Moussa Kalilou Djitté (born 4 October 1999) is a Senegalese professional footballer who plays as a forward for French club Grenoble.

==Professional career==
On 21 June 2018, Djitté transferred from the Senegalese club ASC Niarry Tally to FC Sion in Switzerland. He made his professional debut in a 2–1 Swiss Super League loss to FC Lugano on 22 July 2018.

On 17 June 2019, he signed with Grenoble in the French Ligue 2.

On 30 June 2021, he signed with Austin FC of Major League Soccer under the league's U22 Initiative. On 14 September 2022, Djitte scored the first hat trick in Austin FC history in a 3–0 victory against Real Salt Lake. Austin FC clinched their first ever playoff berth in the win.

On 31 January 2023, Djitté signed on loan with Ligue 1 side Ajaccio for the remainder of the season. On 3 July 2023, it was announced Djitté would join TFF First League side Bandırmaspor on a one-year loan deal. On 2 July 2024, Austin and Djitté mutually agreed to terminate his contract.

On 2 February 2025, Djitté joined Saudi Arabian club Al-Faisaly.

On 3 September 2025, Djitté returned to Grenoble.

==International career==
Djitté represented the Senegal U20 at the 2017 Jeux de la Francophonie and scored in his side's debut. He also represented Senegal at the 2017 WAFU Cup of Nations.

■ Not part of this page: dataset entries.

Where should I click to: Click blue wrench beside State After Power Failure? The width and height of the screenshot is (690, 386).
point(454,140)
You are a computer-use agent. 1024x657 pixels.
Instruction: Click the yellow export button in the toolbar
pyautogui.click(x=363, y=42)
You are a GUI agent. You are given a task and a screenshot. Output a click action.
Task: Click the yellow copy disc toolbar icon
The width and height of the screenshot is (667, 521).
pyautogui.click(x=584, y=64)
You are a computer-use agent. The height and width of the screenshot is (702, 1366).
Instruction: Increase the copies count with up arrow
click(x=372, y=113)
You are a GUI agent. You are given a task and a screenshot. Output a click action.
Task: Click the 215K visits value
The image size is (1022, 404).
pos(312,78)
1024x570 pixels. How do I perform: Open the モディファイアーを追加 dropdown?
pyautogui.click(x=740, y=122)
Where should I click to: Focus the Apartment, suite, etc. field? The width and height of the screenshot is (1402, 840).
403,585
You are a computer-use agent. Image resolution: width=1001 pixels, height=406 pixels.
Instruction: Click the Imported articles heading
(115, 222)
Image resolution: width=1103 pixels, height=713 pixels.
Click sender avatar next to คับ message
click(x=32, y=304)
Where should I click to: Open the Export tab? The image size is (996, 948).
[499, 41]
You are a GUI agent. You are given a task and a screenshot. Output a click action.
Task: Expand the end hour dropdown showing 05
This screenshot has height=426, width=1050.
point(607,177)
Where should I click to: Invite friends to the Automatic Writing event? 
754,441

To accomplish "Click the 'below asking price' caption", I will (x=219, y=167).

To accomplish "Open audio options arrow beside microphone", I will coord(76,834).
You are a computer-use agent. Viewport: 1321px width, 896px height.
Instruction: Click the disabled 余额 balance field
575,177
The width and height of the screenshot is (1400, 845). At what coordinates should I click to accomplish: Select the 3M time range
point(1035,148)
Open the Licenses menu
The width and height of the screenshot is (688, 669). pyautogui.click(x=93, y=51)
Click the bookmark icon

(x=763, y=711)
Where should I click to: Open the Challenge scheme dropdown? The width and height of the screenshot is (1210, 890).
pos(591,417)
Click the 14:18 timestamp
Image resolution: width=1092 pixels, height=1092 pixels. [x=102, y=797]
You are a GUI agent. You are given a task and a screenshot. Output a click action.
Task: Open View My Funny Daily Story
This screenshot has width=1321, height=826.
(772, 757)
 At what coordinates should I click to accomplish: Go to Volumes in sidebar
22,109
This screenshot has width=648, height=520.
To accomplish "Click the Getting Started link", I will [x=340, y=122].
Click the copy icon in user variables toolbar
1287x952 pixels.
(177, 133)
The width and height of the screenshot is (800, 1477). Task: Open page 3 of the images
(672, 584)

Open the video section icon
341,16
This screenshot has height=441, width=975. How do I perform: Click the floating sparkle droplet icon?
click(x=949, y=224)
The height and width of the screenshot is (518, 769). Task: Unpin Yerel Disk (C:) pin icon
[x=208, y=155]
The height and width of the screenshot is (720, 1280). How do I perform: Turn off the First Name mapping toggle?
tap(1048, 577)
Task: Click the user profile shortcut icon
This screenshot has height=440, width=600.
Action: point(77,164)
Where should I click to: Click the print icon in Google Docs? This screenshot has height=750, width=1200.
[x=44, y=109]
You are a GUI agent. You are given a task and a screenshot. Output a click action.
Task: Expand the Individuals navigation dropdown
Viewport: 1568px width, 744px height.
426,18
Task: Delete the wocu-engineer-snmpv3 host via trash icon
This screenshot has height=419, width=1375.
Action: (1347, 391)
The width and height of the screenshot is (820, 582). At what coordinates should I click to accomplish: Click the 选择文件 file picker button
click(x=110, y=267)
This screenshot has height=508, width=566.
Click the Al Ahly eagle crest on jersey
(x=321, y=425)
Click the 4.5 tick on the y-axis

On 23 March 2018, Djitté debuted for the Senegal U23 in a 1–1 friendly tie with the Morocco U23s, and scored his side's only goal.

==Career statistics==
===Club===

Appearances and goals by club, season and competition
| Club | Season | League |  |  | Domestic Cups |  | Continental |  | Other |  | Total |  |
| Division | Apps | Goals | Apps | Goals | Apps | Goals | Apps | Goals | Apps | Goals |
| FC Sion | 2018–19 | Swiss Super League | 23 | 3 | 2 | 1 | — |  | — |  | 25 | 4 |
| Grenoble Foot 38 | 2019–20 | Ligue 2 | 25 | 7 | 1 | 0 | — |  | 2 | 0 | 28 | 7 |
| 2020–21 | Ligue 2 | 37 | 8 | 2 | 0 | — |  | — |  | 39 | 8 |
| Total |  | 62 | 15 | 3 | 0 | 0 | 0 | 2 | 0 | 67 | 15 |
| Austin FC | 2021 | Major League Soccer | 13 | 1 | — |  | — |  | — |  | 13 | 1 |
| 2022 | Major League Soccer | 17 | 4 | 0 | 0 | — |  | 3 | 1 | 20 | 5 |
| 2023 | Major League Soccer | 0 | 0 | 0 | 0 | 0 | 0 | 0 | 0 | 0 | 0 |
| 2024 | Major League Soccer | 0 | 0 | 0 | 0 | — |  | 0 | 0 | 0 | 0 |
| Club Total |  | 30 | 5 | 0 | 0 | 0 | 0 | 3 | 1 | 33 | 6 |
| AC Ajaccio (loan) | 2022–23 | Ligue 1 | 6 | 0 | 0 | 0 | — |  | — |  | 6 | 0 |
| Bandırmaspor (loan) | 2022–23 | TFF First League | 31 | 13 | 2 | 0 | — |  | — |  | 33 | 13 |
| Career Total |  |  | 152 | 36 | 7 | 1 | 0 | 0 | 5 | 1 | 164 | 38 |

- Notes

==Personal life==
Djitté is the cousin of the Senegalese footballer Souleymane Cissé.